Their music was contemporary, often fusing regional styles with locally passed-on traditions. Saxophonist Leyden Naftali’s band emulated the strident orchestration of old-fashioned ragtime. Ben Molatzi, a singer and guitarist from Tsumeb, wrote timeless, beautiful ballads drawing on the distinctive melodies and harmonies of his Damara and Sotho heritage. The Ugly Creatures' repertoire included psychedelic rock, soul and funk, but one would always recognize its roots in Damara punch. The Outjo Singers fused jazz with shrill female choruses long before Abbey Lincoln and Art Blakey’s Freedom Now Suite.

Curated by Namibian scholars and produced in co-production with an international group of artists, filmmakers and photographers, the exhibition showcases an extensive photographic collection, a 120min. video projection that revisits the dance styles of the 1950s-80s, 14 listening stations featuring Namibia’s music legends, a sound installation that explores a selection of over 100-hours of interviews with musicians and contemporary witnesses and a large collection of and record covers and music memorabilia which profile Namibia’s much under-represented musical subcultures.

The artists of the visual works are David Megameno Akumoto, Julia Hango (Juliart), Dieter Hinrichs, Julume J. Ipinge, John Liebenberg, Steffen List, John Muafangejo, Kapanda Nangombe, Sandile Pazvakavambwa, Bernard Santos, Filipus Sheehama, Papa Ndasunye Shikongeni, Romeo Sinkala, Andrew van Wyk and Stephan Zaubitzer.

Stolen Moments – Namibian Music History Untold premiered at Iwalewahaus, University of Bayreuth in Germany in 2016 and has been shown in Basel and Berlin. For 2020 it is envisioned to tour Namibia as part of the country’s 30th Year Independence celebrations.

As a special event for the opening of the exhibition at the Brunei Gallery on 11, July 2019 we proudly present the official release of the first of its kind Namibian Music Masters recordings. The songs of Ben Molatzi's "No Way To Go" album have been slumbering in oblivion in Namibian radio archives and are now brought to the world for the first time ever on LP and CD, released by Germany's Bear Family Records on their Cree Records world music subsidiary in co-production with Stolen Moments and the Namibian Broadcasting Corporation.

Dr. Angela Impey, Chair of SOAS Music says

I am thrilled to be hosting this unique exhibition at SOAS. It's commitment to uncovering the songs and stories of a profoundly marginalised people speaks to SOAS Music's priority to better understand how music is used to define and defend peoples’ needs and interests. Namibia is little known to most people in Britain, and Stolen Moments offers unique insight into the politics and pleasures of a remarkable, resilient people.

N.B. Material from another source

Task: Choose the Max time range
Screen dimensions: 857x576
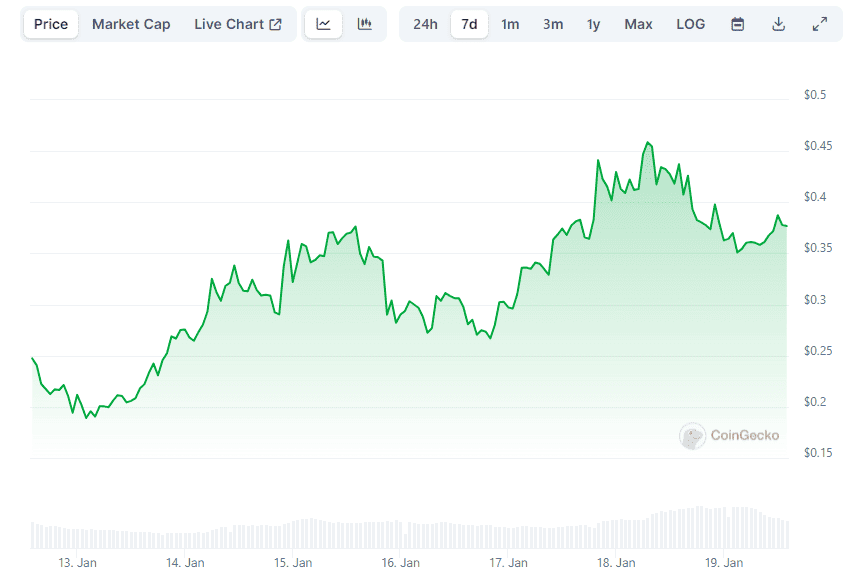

Dr. Ulf Vierke, Director of Iwalewahaus, University of Bayreuth says

We have a strong interest in questions around archives in the post-colonial context. Stolen Moments offered a unique opportunity to address all kinds of questions within this field. The exhibition works like an archive. Instead of giving finite answers, the exhibition offers an extremely heterogeneous and rich corpus of information. The visitor is put in the position of a researcher. In contrast to the stereotype of dusty and tiring archive this exhibition offers all kinds of stream full of information, music, images and aesthetic content.

The exhibition is curated by Aino Moongo. Aino Moongo is also a founding member of the Stolen Moments – Namibian Music History Untold research group that she established together with Eljakim ‘Baby’ Doeseb and Thorsten Schütte in 2010. In 2018, she curated the traveling show Future Africa Visions in Time in Windhoek. Currently she completes her MA in art and curatorial studies within the program art and societies in Africa and works as a project assistant at Iwalewahaus and BIGSAS, University of Bayreuth.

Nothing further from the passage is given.